*Job*. Set down, unchanged, the stretch of the entries from the line containing "You are a GUI" through the end of the entries, both ends included.

*Provided records*.
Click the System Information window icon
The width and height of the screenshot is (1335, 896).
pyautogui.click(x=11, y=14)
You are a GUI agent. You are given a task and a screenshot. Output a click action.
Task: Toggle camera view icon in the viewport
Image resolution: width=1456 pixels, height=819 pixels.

*The answer*.
You are a GUI agent. You are given a task and a screenshot. Output a click action.
Task: Toggle camera view icon in the viewport
Image resolution: width=1456 pixels, height=819 pixels.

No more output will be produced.